Le Père Petau, ce profond auteur de la Doctrine des Temps et des Dogmes théologiques, était peu habitué à se produire en français ; il ne s’y aventurait qu’à son corps défendant, et cela saute aux yeux ; on se retrouve avec lui d’un bon quart de siècle en arrière du français d’Arnauld, « Il seroit marri, dit-il tout d’abord, de le blâmer d’autre faute que d’un erreur d’entendement. » Il montre toutefois que ledit sieur Arnauld use de finesse et baille le change. Puis viennent des comparaisons empruntées à l’alchimie, à la sorcellerie.[1] Ce qui frappe dans cette discussion poudreuse autour de la Fréquente Communion, c’est combien ce livre gagne à la confrontation de tous ces autres styles malsains ou surannés, combien il se détache par sa clarté, par sa rectitude de parole : on comprend véritablement alors le succès.[2] Les Lettres d’Eusèbe à Polémarque, attribuées au Père Lombard, et qui avaient précédé de peu le volume du Père Petau, lettres écrites par un soi-disant évêque à un soi-

  1. Comme il se treuve des corps qui ont quelque malignité cachée, et qui poussent au dehors des qualités nuisibles : et dit-on qu’il est des yeux à double prunelle, dont les regards sont dommageables et ensorcellent ceux qu’ils ont envisagés. Or, qu’il en soit de mesme de ce livre, nous en avons de fortes preuves… » (Liv. I, chap. I.)

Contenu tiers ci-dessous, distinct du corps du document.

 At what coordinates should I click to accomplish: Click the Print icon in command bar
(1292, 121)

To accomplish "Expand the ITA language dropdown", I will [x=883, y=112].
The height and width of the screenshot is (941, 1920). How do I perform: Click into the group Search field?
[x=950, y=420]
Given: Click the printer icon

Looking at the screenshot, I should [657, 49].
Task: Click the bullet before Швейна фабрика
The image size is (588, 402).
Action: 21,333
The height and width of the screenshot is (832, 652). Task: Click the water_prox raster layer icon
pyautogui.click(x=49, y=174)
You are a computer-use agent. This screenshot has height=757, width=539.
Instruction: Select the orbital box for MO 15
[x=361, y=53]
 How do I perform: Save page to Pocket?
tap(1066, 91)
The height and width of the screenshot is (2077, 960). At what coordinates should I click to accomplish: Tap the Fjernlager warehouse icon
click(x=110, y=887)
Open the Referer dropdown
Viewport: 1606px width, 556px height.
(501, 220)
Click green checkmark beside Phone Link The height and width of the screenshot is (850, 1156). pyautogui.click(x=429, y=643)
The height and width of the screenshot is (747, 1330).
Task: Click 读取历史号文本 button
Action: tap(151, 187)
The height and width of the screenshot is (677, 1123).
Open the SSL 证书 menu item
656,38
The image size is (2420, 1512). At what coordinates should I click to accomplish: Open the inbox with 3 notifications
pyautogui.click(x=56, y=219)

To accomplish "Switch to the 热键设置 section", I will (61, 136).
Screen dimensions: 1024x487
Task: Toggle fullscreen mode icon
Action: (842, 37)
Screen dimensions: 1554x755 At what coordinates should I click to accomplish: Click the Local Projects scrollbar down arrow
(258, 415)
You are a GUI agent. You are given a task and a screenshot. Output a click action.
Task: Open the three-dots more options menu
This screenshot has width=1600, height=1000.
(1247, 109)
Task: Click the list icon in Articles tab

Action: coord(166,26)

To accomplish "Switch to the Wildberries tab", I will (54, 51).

  2. Par exemple, pour citer quelques chiffres, quatre éditions furent enlevées en moins de six mois, et suivies, d’année en année, d’une multitude d’autres. La première notamment s’était écoulée en moins de quinze jours, et l’on avait pu commencer par la dernière feuille, dont la forme n’était pas encore rompue, le tirage d’une seconde édition ; celle-ci même fut en vente et affichée à la porte des Jésuites avant que le Père Nouet eût fini ses sermons : ce qui étonna, ajoute malicieusement le doux Lancelot, à qui l’on doit ce détail. Lancelot était très assidu à ces sermons du Père Nouet, et il y prenait des notes.